Mick Mars, który kilka miesięcy temu rozstał się z Mötley Crüe złożył pozew przeciwko zespołowi. W pozwie gitarzysta zarzuca grupie, że po ogłoszeniu odejścia obcięto jego wpływy z 25 do 5 procent. Ponadto wspomina, że prawnicy Mötley Crüe mówili mu, że powinien się cieszyć, że dostał cokolwiek, bo nic mu się nie należy. Dodatkowo Mars twierdzi, że basista Nikki Sixx podczas ostatniej trasy nie zagrał „ani jednej nuty na żywo” i wszystkie jego partie zostały zarejestrowane wcześniej.

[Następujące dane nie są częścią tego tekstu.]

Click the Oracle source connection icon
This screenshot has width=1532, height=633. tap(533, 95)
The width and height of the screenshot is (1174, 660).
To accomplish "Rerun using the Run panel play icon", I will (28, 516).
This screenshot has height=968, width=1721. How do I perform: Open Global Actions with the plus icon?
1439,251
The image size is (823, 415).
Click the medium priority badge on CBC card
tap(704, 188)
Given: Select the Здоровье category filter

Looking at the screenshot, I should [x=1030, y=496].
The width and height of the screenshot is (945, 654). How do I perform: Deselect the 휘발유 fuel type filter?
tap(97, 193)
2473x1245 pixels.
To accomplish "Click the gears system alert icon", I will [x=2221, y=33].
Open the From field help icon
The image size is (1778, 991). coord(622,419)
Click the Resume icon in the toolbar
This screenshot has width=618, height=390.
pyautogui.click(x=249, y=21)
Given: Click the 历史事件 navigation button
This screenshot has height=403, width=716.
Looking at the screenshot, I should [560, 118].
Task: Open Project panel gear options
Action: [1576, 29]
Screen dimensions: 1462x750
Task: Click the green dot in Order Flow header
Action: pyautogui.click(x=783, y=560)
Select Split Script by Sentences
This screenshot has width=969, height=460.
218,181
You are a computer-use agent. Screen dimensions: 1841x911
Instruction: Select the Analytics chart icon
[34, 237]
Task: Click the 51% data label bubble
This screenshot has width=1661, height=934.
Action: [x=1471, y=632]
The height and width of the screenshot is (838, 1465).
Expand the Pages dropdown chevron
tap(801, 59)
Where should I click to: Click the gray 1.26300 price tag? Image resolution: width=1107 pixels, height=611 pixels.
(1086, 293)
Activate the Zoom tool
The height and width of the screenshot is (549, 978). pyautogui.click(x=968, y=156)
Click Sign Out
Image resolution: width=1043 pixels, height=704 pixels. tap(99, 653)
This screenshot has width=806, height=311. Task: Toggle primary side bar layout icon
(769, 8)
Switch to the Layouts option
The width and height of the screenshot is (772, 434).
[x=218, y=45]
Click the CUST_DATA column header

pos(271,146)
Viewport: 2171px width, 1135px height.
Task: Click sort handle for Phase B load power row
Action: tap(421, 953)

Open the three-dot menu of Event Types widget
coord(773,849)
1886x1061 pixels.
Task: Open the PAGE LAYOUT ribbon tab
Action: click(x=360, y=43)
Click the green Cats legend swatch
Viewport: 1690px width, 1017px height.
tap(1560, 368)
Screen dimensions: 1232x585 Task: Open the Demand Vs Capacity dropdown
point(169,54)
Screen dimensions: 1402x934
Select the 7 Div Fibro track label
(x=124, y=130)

Mötley Crüe zareagował na zarzuty byłego gitarzysty wydając oficjalne oświadczenie, w którym twierdzi, że Mick Mars w 2008 roku podpisał umowę zgodnie, z którą jeśli którykolwiek z członków rozstanie się z zespołem, nie będzie mu przysługiwać jakiekolwiek wynagrodzenie z występów:

Pomimo faktu, że zespół nie jest Mickowi nic winny, a Mick jest winny zespołowi miliony w zaliczkach, których nie zwrócił, grupa zaoferowała Mickowi hojną wypłatę w podziękowaniu za jego zaangażowanie w zespół. Zmanipulowany przez prawnika i menadżera Mick odmówił jej przyjęcia i złożył ten paskudny pozew. Jego wypowiedzi na temat występów na żywo są równie chybione.

Mötley Crüe zawsze wykonuje swoje piosenki na żywo, ale podczas ostatniej trasy Mick miał problemy z zapamiętaniem akordów, grał złe piosenki i ciągle popełniał błędy, co doprowadziło do jego odejścia z zespołu.

Grupa dodaje też, że pomimo pomówień ze strony Marsa czuje do niego empatię i życzy mu jak najlepiej. Ma też nadzieję, że jego kierowani chciwością doradcy będą mu doradzali lepiej.

Def Leppard i Mötley Crüe zagrają w Polsce – 31 maja 2023 roku. Koncert odbędzie się w Tauron Arenie Kraków. Miejsce Micka Marsa zajmie John 5.